# [PAGE EXTRACT]
══════

# 16x8x8 Shrimp?



## The T Lord (Mar 28, 2009)

Just wandering if i could keep a colony of Cherry Shrimps or the ones beginning with J(rubbish at names) in a 16x8x8.
I also have a few tubs of similar size, so i could do quite a few little set-ups, 
Anyone have a link to some cheap lil filters which would be suitable for this sized tank?
I have access to UV tubes for the plants with my hobby keeping Lizards etc... so i do have one or two hanging around the house spare.
Let me know guys, would also be interested in keeping a few small fish with the shrimp if possible.
John


----------



## Esfa (Apr 15, 2007)

That's plenty big enough for shrimp.  
I'd suggest something easy to begin with, like cherry shrimp.

Good guide here:
http://www.reptileforums.co.uk/fish-keeping/167993-how-set-up-tank-dwarf.html

I'd suggest using a small sponge filter in that size tank. ebay has loads. :2thumb:


----------



## daz30347 (Aug 30, 2007)

Hi.
Just wandering how you get algae to collect enough for them to feed on.
Great care-sheet BTW 
Thanks, John


----------



## Esfa (Apr 15, 2007)

A mature tank usually has more than enough algae for them. 
But you should supplement them with algae wafers, shrimp pellets and fresh veg.


----------



## The T Lord (Mar 28, 2009)

THANK YOU ESFA 
PS: last post was on my Fathers account if your a tad confused lol.

══════

# [DATA SHOWN]
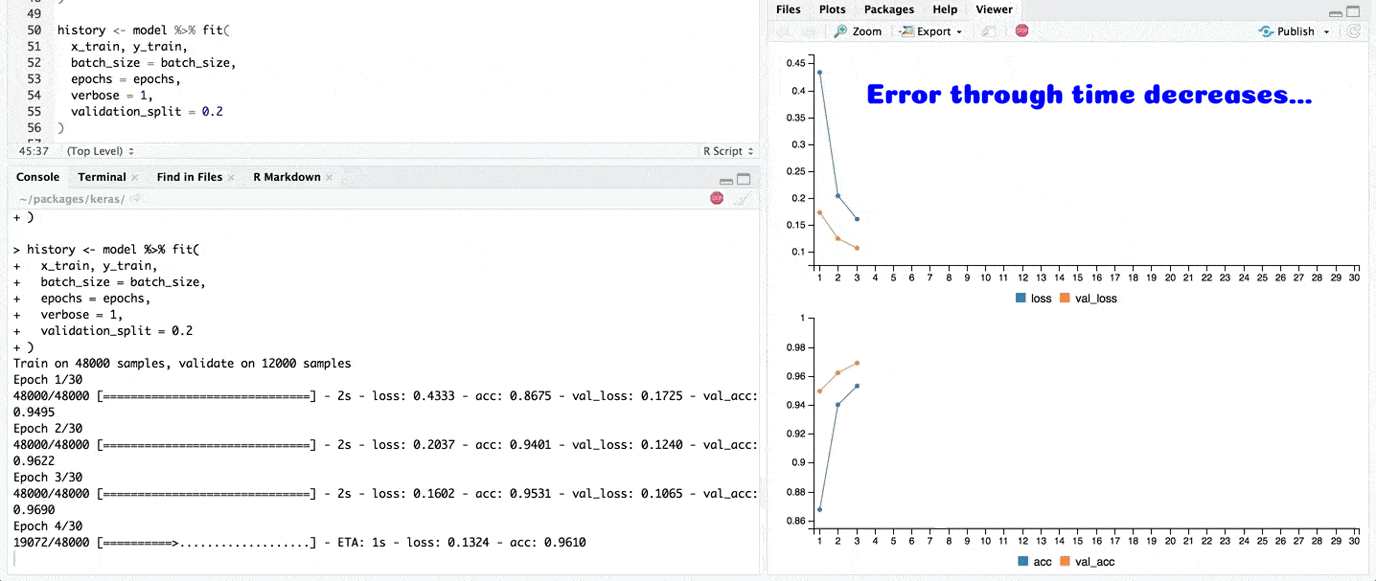
Task: Click the acc legend color swatch
Action: [1022, 562]
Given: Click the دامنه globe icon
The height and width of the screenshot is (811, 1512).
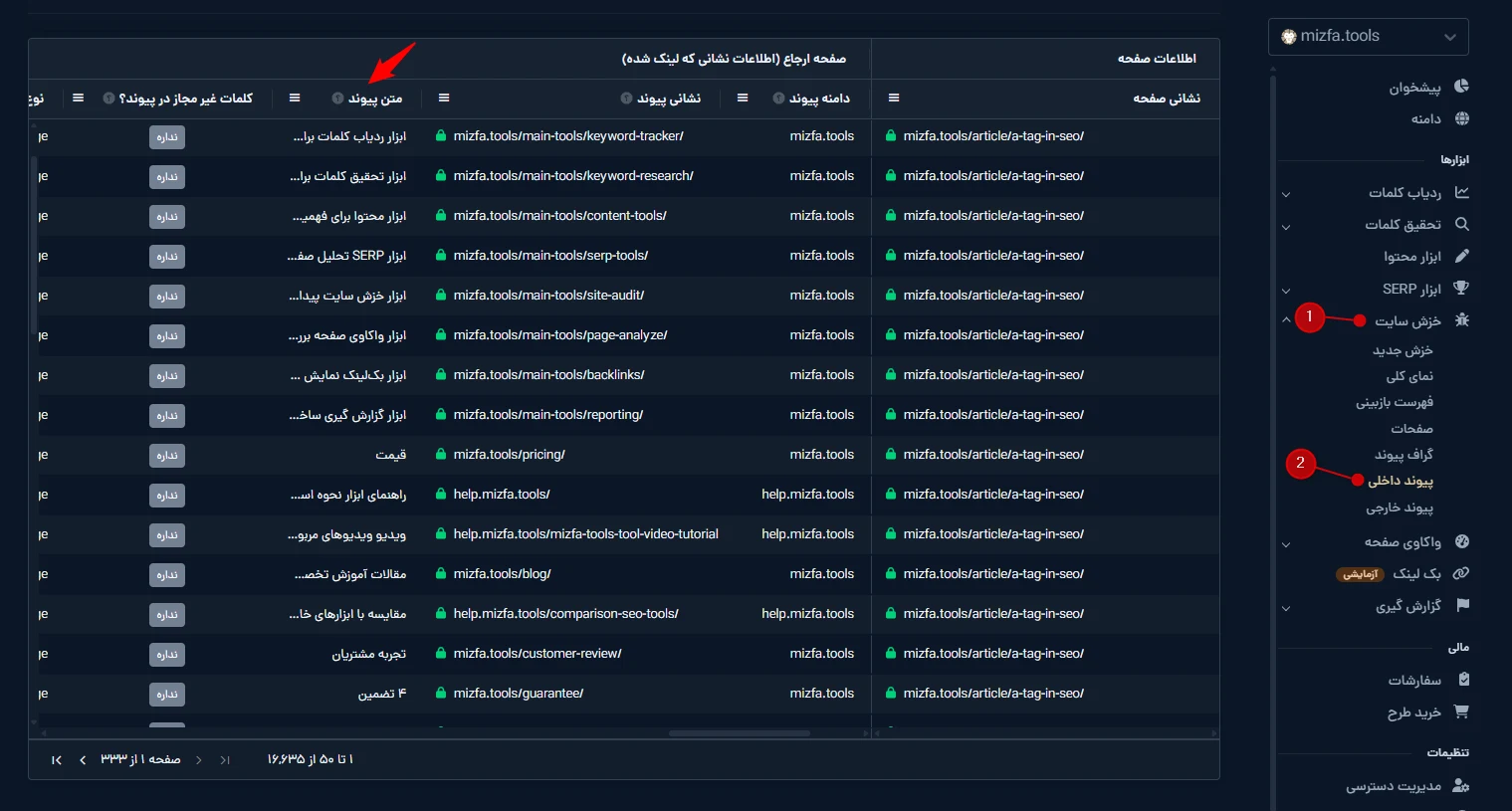Looking at the screenshot, I should tap(1461, 118).
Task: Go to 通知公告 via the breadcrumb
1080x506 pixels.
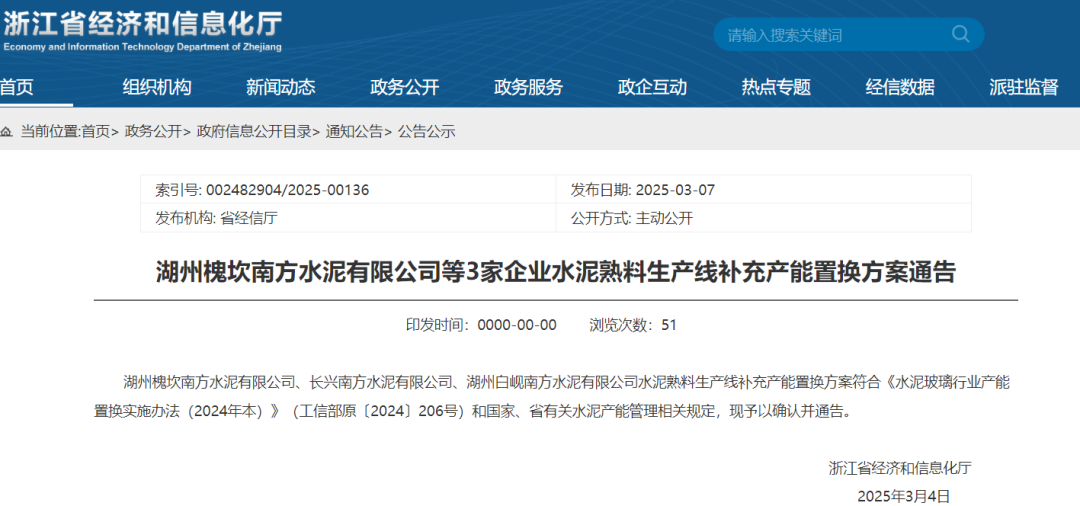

══════

# [ACTIVITY 1]
From the shrimp thread, quote the passage starting with "I also have" and going on through "enough for shrimp.".
# [ACTIVITY 2]
In the shrimp thread, what kind of filter does Esfa recommend for a tank of that size?

# [EXERCISE ANSWER 1]
I also have a few tubs of similar size, so i could do quite a few little set-ups, 
Anyone have a link to some cheap lil filters which would be suitable for this sized tank?
I have access to UV tubes for the plants with my hobby keeping Lizards etc... so i do have one or two hanging around the house spare.
Let me know guys, would also be interested in keeping a few small fish with the shrimp if possible.
John


----------



## Esfa (Apr 15, 2007)

That's plenty big enough for shrimp.

# [EXERCISE ANSWER 2]
A small sponge filter.